Entretanto na última legislatura (e nesta também) foi escolhida uma mulher negra para o importantíssimo ministério da Justiça. Uso o superlativo pois a relevância do cargo foi potenciada – para a opinião pública – dado o caso “Sócrates”. Relevância que convocou a polémica, pois foi essa ministra (mulher negra, repito-o) a primeira locutora da substituição da Procuradora-Geral da República, por muitos vista (se bem ou se mal, é outra conversa) como um passo para o controlo das investigações judiciais sobre casos de corrupção no sistema político. E que, como tal, provocou acalorado debate no país. E, nesse, múltiplas invectivas à ministra.

Acontece que as críticas – o tal “escrutínio” –, seus conteúdos ou particulares intensidades, à ministra Francisca Van Dunem e os olhares sobre as recentes duas primeiras deputadas negras do país, Beatriz Gomes Dias e Romualda Fernandes, não têm convocado particulares indícios de racismo, nem a elas dirigidos nem aos partidos que as integraram.

Entretanto foi também eleita outra deputada negra, a terceira na história da Assembleia da República. A sua postura, pessoal e política, convocou atenções. Bem como a da sua “entourage”. Antes e em especial após as eleições. Por essa postura, pessoal e política, vem sendo bastante criticada.

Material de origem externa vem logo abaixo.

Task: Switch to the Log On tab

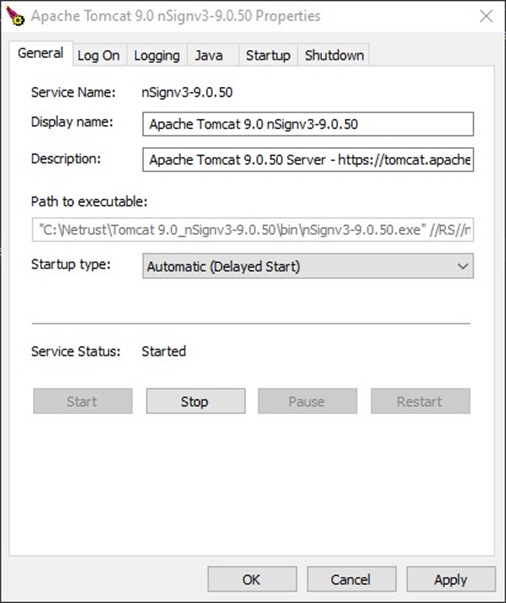Action: click(x=99, y=55)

Leio agora no Facebook duas pessoas, que normalmente botam com tino, reclamar com o racismo português, a este atribuindo o exarcebado “escrutínio” sofrido pela deputada Katar Moreira. Não reparam, pelos vistos. São imunes, talvez, ao comparativismo. Ou, se calhar, apenas ao que não lhes dá jeito aos pressupostos arreigados. São mesmo epígonas do deus Pluto, o cego e coxo bem-intencionado. Entenda-se, são manipuláveis.